Seorang diantara mereka bertubuh pendek sekali, rambut-nya panjang riap-riapan membuat kepalanya yang besar itu kelihatan makin besar, dan Si Pendek inilah yang tertawa-tawa. Temannya tidaklah setua kakek pendek ini, melainkan seorang muda yang kepalanya dilindungi sebuah topi caping lebar dan di punggungnya tampak buntalan pakaiannya. Sebuah kuncir rambut besar kadang-kadang melambai di balik pundaknya ketika dia bersama kakek itu berloncatan melalui jurang-jurang yang curam. Dilihat dari jauh, oleh mereka seperti dua ekor kijang bermain-main dan saling berkejaran di malam sunyi itu.

Akan tetapi tak lama kemudian tampaklah bayangan mereka. Kakek itu masih tertawa-tawa, akan tetapi mereka membawa sekumpulan senjata yang banyak sekali. Susah payah mereka membawa senjata-senjata tajam yang malang-melintang itu sehingga ada yang tercecer di jalan.

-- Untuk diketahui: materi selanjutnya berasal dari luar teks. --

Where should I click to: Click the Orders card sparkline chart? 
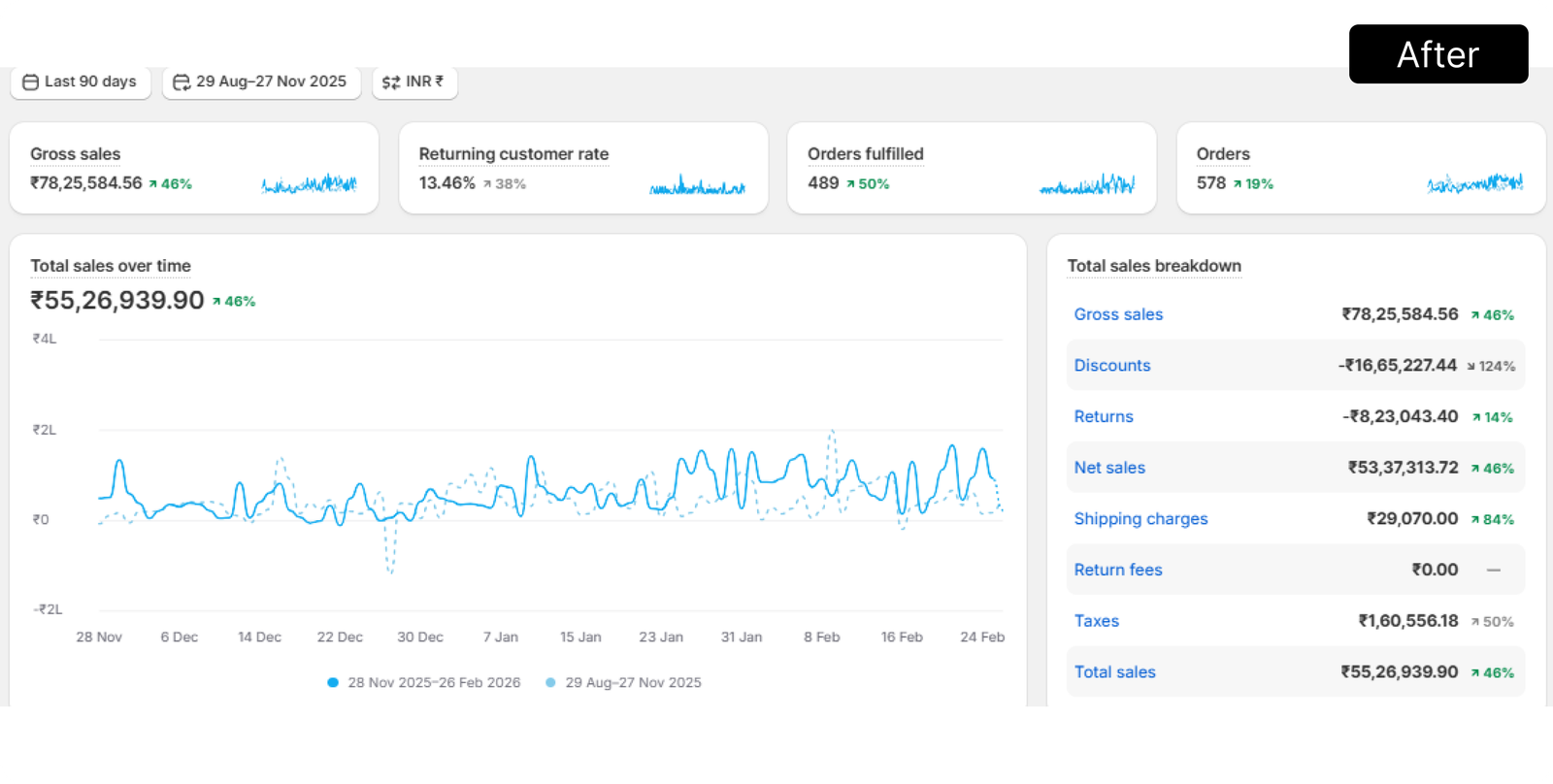tap(1474, 182)
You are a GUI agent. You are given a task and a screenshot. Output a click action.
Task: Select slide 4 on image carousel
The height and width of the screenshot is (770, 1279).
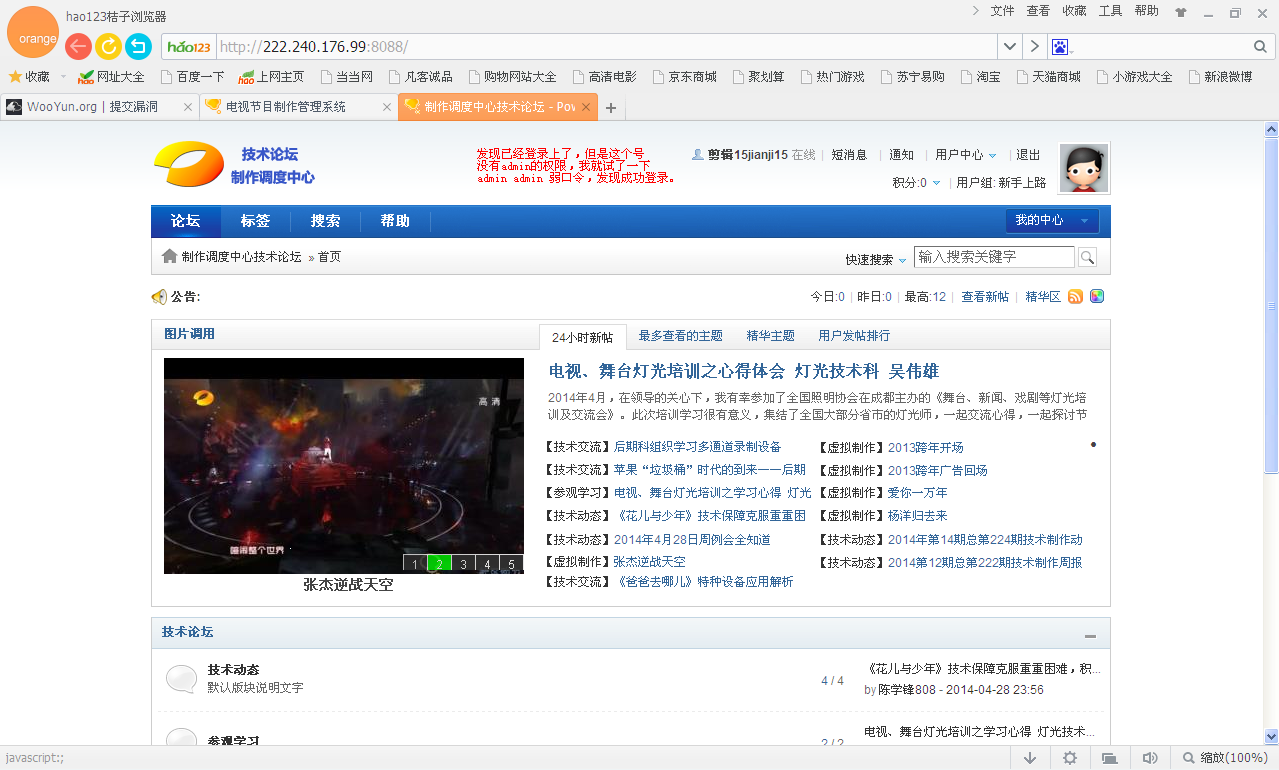[x=488, y=564]
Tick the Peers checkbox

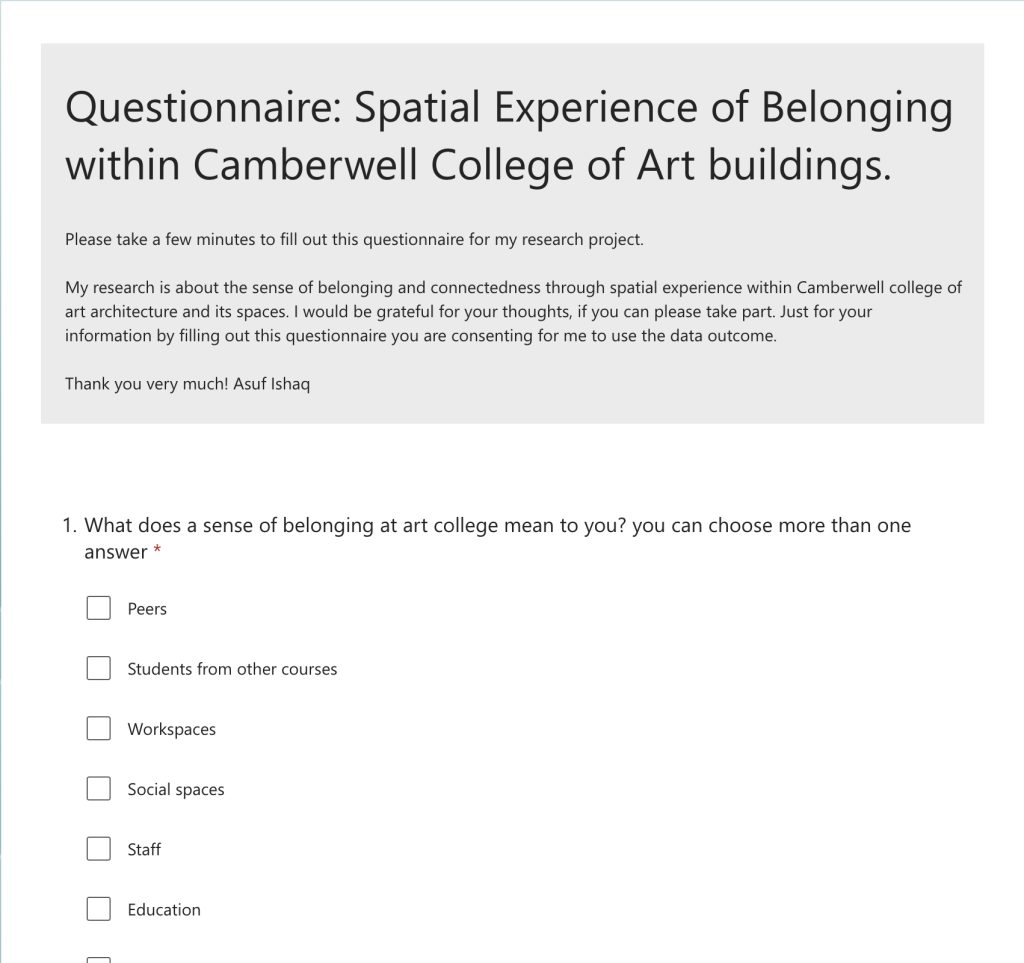(x=99, y=608)
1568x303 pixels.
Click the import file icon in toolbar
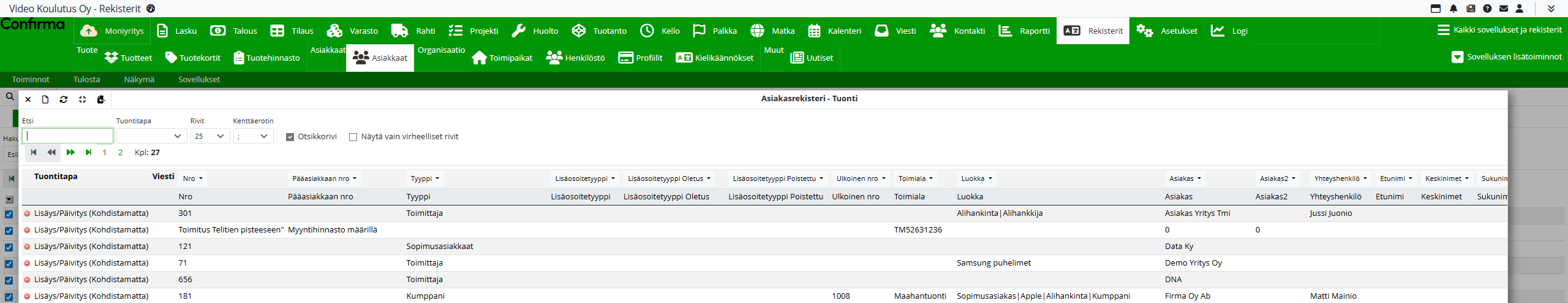101,99
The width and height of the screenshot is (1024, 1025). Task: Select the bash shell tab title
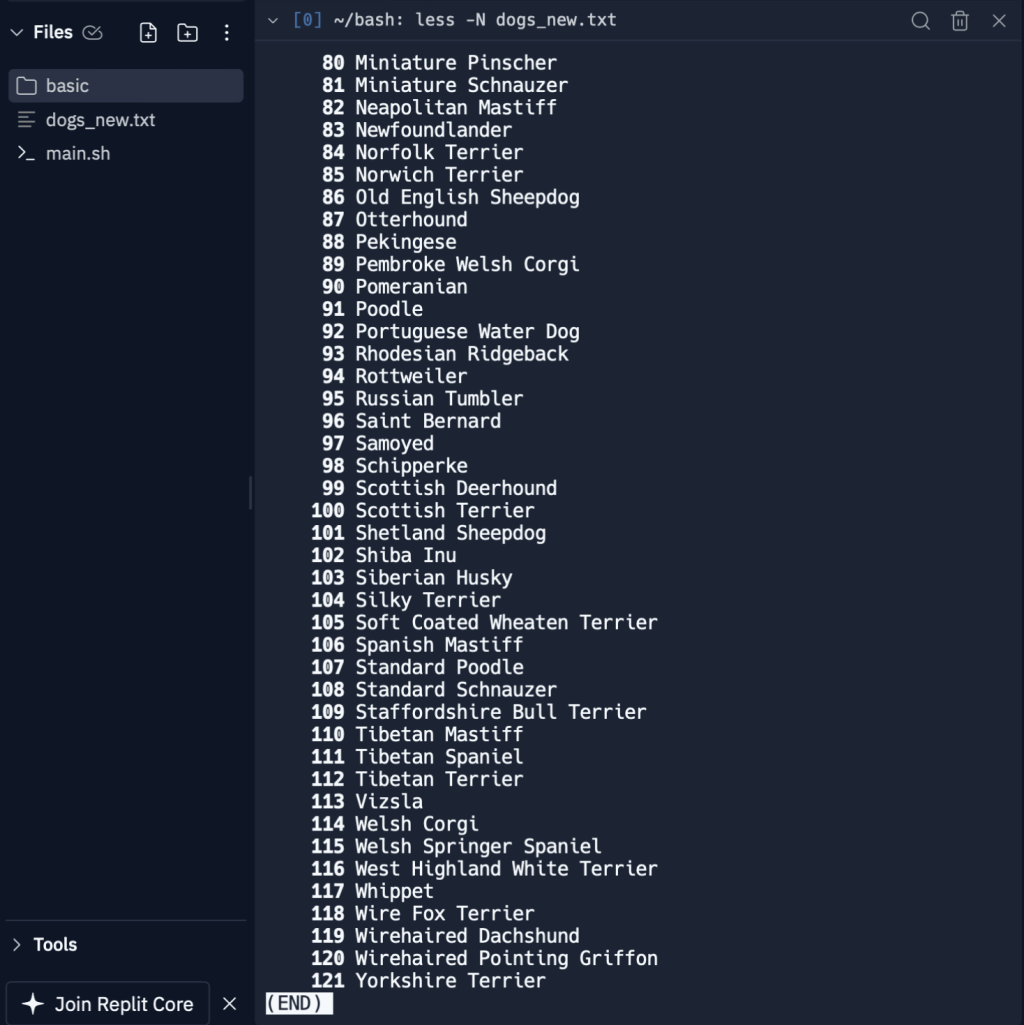[456, 21]
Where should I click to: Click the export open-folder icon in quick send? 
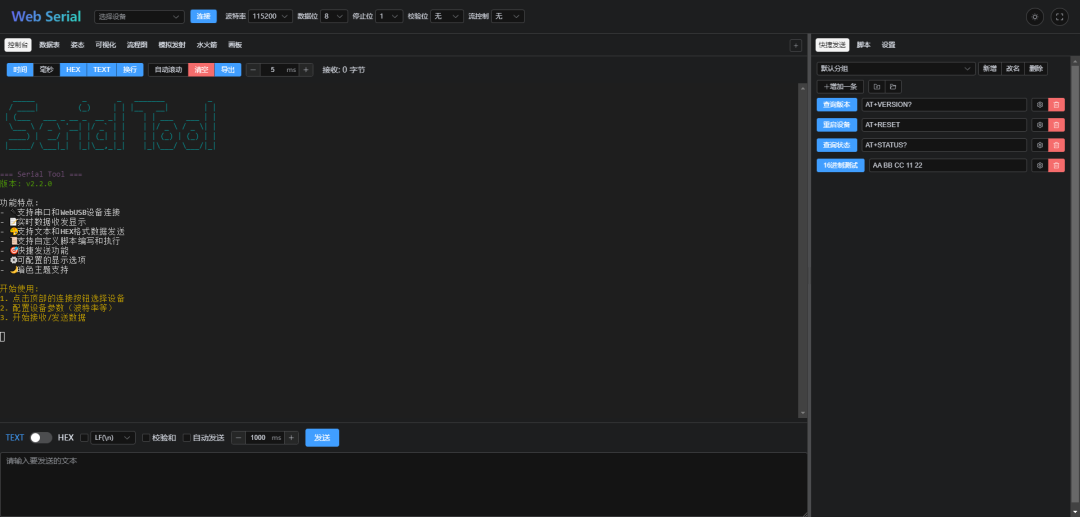(x=892, y=87)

“Ha-ha-ha, betapa lucunya kalau mereka itu dikejutkan dan dalam kegugupan mencari-cari senjata mereka!” kata yang muda. Kakek pendek itupun tertawa, akan tetapi dia lalu menengadah dan bernyanyi,

“Senjata adalah benda sialan dibenci oleh siapapun juga tidak dipergunakan para bijaksana, Bahkan dalam kemenangan sekalipun senjata tak sedap dipandang mata karena yang mengagungkannya hanyalah pembunuh-pembunuh kejam! Alat pembunuhan antar manusia menimbulkan kematian terpaksa mendatangkan duka dan air mata dan kemenangan dirayakan dengan upacara kematian!”

“Locianpwe, saya mengenal sebagian kalimat nyanyian Locianpwe adalah dari isi kitab To-tek-keng! Akan tetapi juga tidak sama....” Pemuda itu, Gak Bun Beng menegur heran.

“Ha-ha-ha, perlu apa menghafal isi ujar-ujar kitab apapun juga seperti seekor burung? Yang penting adalah mengerti dan melaksanakan, karena pelaksanaan yang berdasarkan pengertian bukanlah penjiplakan belaka namanya. Aku benci segala macam senjata, hayo kita buang semua senjata di dalam gudang itu!”

Dua orang itu membawa senjata-senjata yang mereka panggul itu ke tepi jurang, lalu melemparkan senjata-senjata itu ke dalam jurang yang hitam, jurang yang tak dapat diukur dalamnya sehingga ketika senjata-senjata itu sampai ke dasar ujung, tidak terdengar apa-apa dari tempat mereka berdiri!

Sambil tertawa-tawa, Bu-tek Siauw-jin dan Bun Beng segera berlarian lagi menghampiri gudang senjata milik para pemberontak untuk mengangkuti semua senjata yang terkumpul disitu dan dibuang ke dalam jurang. Belasan orang penjaga gudang itu masih berdiri di tempat masing-masing, akan tetapi mereka ini berdiri seperti arca karena sudah tertotok, bahkan senjata di tangan dan di pinggang mereka pun sudah dilucuti oleh Bu-tek Siauw-jin dan ikut terbawa untuk dibuang ke dalam jurang itu.